Purpose: To assess the correlation between genotype and phenotype severity in X-linked juvenile retinoschisis (XLRS) by examining clinical and genetic features of a cohort of Korean XLRS patients.
Design: Retrospective, observational study.
Participants: Data from 83 consecutive male patients with molecularly confirmed XLRS were collected retrospectively.
Methods: Clinical evaluation included best-corrected visual acuity (BCVA), fundus photography, spectral domain OCT (SD-OCT), and full-field electroretinography (ERG).
Main Outcome Measures: The phenotypic characteristics of a cohort of pediatric Korean patients with XLRS, based on mutation types (truncating vs. missense) and secretory profile (secretion vs. nonsecretion), were assessed.

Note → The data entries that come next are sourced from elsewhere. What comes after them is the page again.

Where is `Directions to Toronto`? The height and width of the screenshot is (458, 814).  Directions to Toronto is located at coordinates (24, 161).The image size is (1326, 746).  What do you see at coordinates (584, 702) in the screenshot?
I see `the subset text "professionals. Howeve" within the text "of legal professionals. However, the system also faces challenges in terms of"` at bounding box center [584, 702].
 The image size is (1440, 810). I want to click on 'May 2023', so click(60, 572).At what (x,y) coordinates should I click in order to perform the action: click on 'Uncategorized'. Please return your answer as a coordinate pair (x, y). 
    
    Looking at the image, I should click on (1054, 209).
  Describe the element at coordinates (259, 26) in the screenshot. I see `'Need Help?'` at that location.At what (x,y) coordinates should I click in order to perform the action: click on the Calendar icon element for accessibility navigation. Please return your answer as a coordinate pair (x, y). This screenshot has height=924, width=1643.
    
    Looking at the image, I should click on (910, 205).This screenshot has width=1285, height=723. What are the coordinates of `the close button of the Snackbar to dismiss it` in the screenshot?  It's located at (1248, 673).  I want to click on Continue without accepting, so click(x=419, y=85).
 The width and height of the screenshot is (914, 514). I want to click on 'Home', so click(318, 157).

Results: A total of 166 eyes of 83 patients were included. The mean age at diagnosis was 6.1 ± 8.8 years (range, 0.5-20.7 years), with a mean follow-up time of 9.2 ± 7.0 years (range, 0.6-24.3 years). The BCVA at first and last examination ranged from light perception to 0.1 logarithm of the minimum angle of resolution (mean ± standard deviation, 0.75 ± 0.59 and 0.82 ± 0.65, respectively). No significant differences were observed between the truncating (0.71 ± 0.51 and 0.75 ± 0.44) and missense (0.77 ± 0.59 and 0.84 ± 0.66) variants (P = 0.678 and 0.551). Clinical parameters from fundus photography, SD-OCT, and ERG showed no differences. However, BCVA was better for the secretion group (0.51 ± 0.24 and 0.61 ± 0.30) than for the nonsecretion group (0.65 ± 0.71 and 0.87 ± 0.81), with a significant difference in the last BCVA (P = 0.021). OCT revealed a higher frequency of ellipsoid zone disruption in the nonsecretion group (P = 0.030), with no significant differences in other parameters.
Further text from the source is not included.